[Stored records]
Start of Block

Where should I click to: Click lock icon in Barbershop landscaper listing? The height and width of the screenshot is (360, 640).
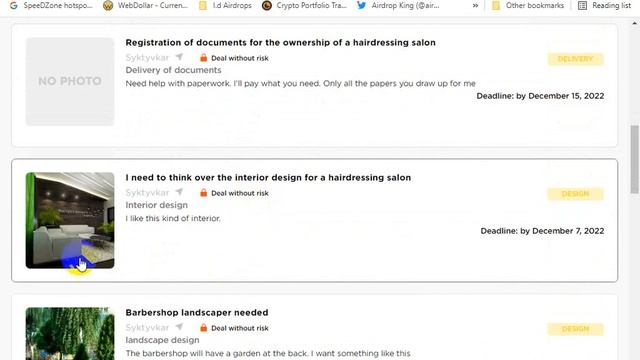[203, 327]
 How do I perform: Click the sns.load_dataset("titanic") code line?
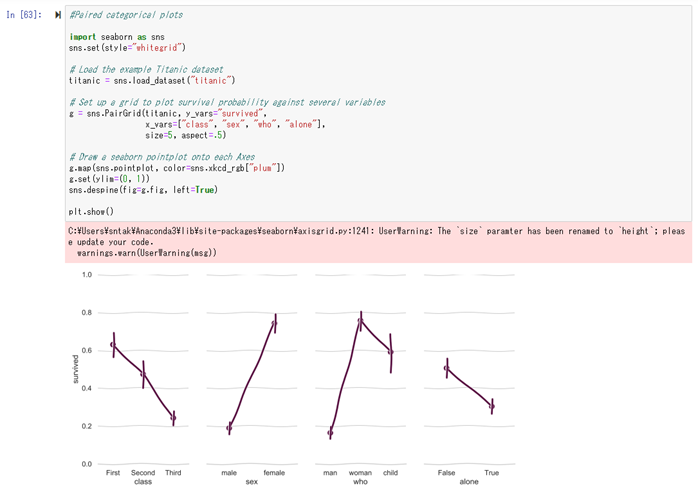click(152, 81)
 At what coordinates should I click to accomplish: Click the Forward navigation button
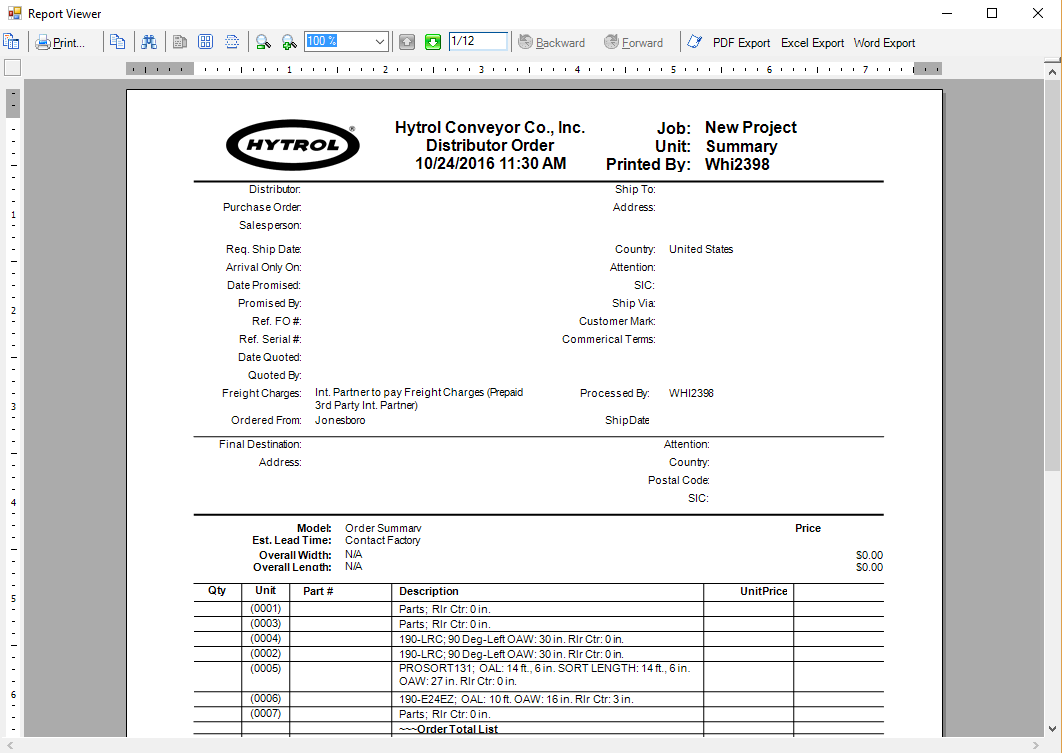(634, 43)
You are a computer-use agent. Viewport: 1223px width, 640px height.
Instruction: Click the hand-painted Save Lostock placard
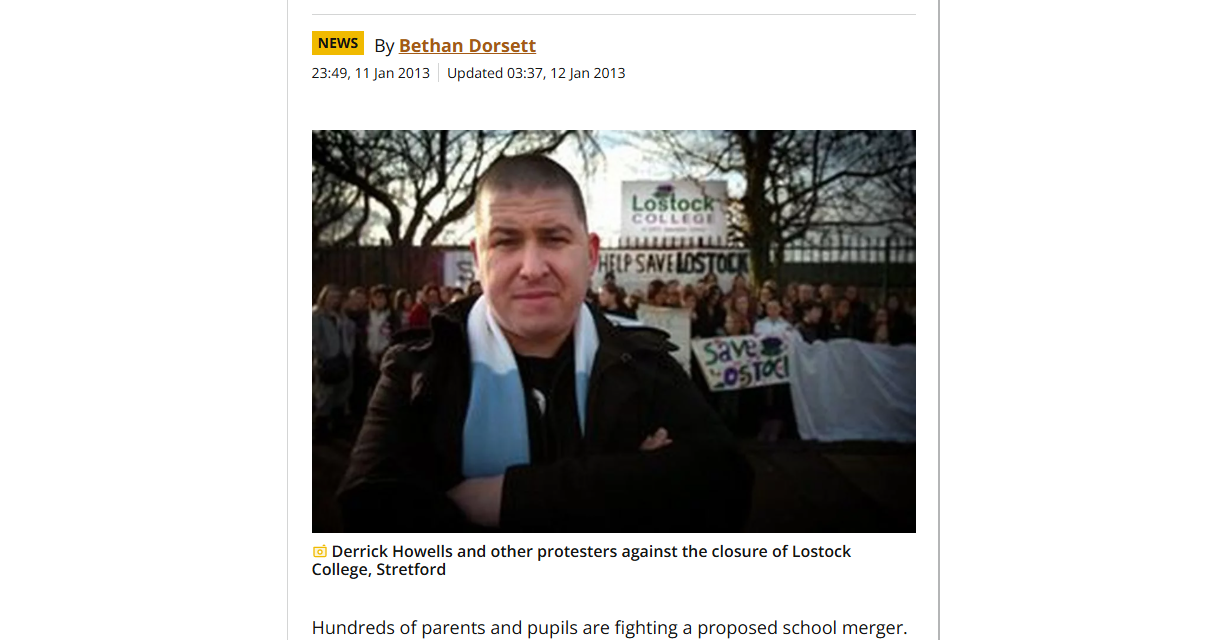pos(743,361)
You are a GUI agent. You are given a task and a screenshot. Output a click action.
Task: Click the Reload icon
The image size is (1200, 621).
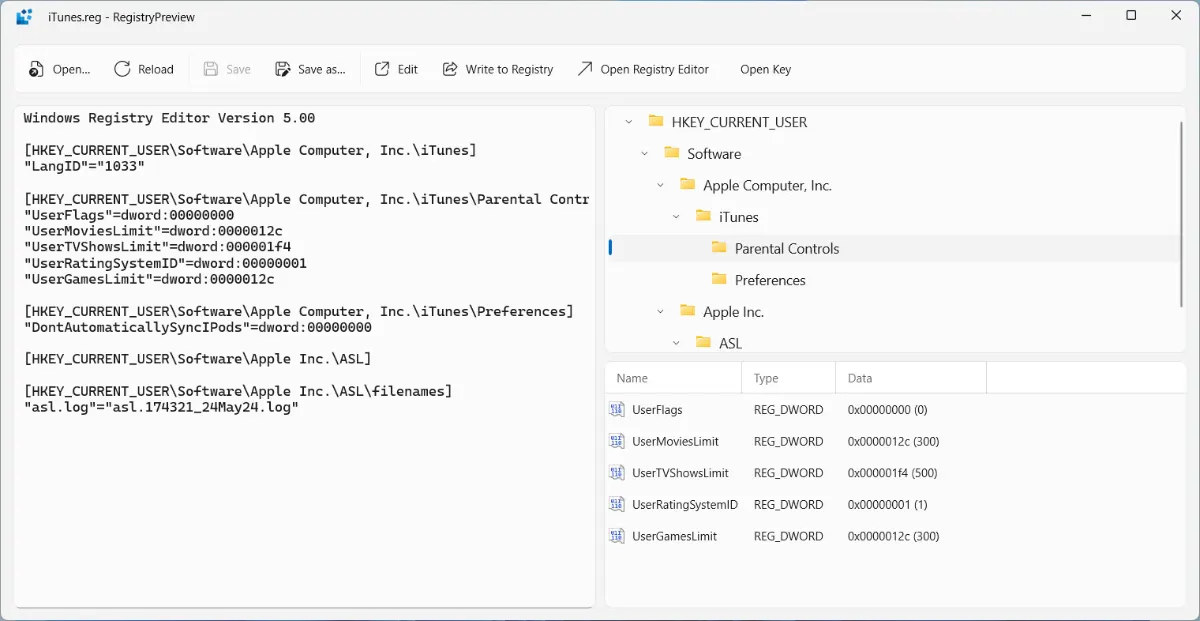click(122, 69)
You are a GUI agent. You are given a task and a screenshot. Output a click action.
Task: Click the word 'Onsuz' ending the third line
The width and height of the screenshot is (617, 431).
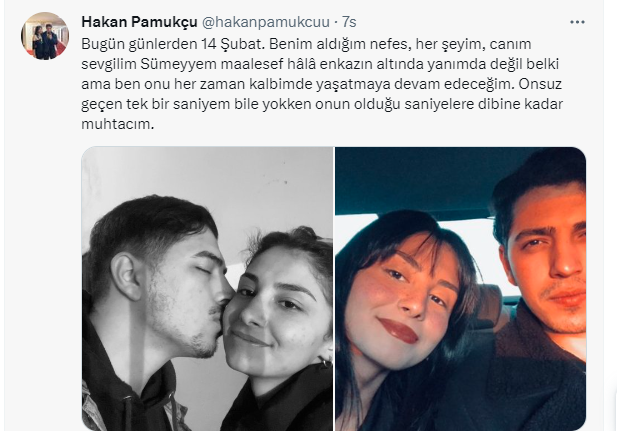(540, 84)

End of Block

**Task to carry out**
Pictures do not belong in the copy. Output all of the records exactly.

**Reply**
Where should I click to: Click lock icon in Barbershop landscaper listing? The height and width of the screenshot is (360, 640).
[203, 327]
 How do I perform: Click the sns.load_dataset("titanic") code line?
click(152, 81)
 At what coordinates should I click to accomplish: Click the Forward navigation button
(634, 43)
You are a computer-use agent. Viewport: 1223px width, 640px height.
Instruction: Click the hand-painted Save Lostock placard
pos(743,361)
You are a GUI agent. You are given a task and a screenshot. Output a click action.
Task: Click the Reload icon
The image size is (1200, 621).
click(122, 69)
You are a GUI agent. You are given a task and a screenshot. Output a click action.
Task: Click the word 'Onsuz' ending the third line
The width and height of the screenshot is (617, 431).
(540, 84)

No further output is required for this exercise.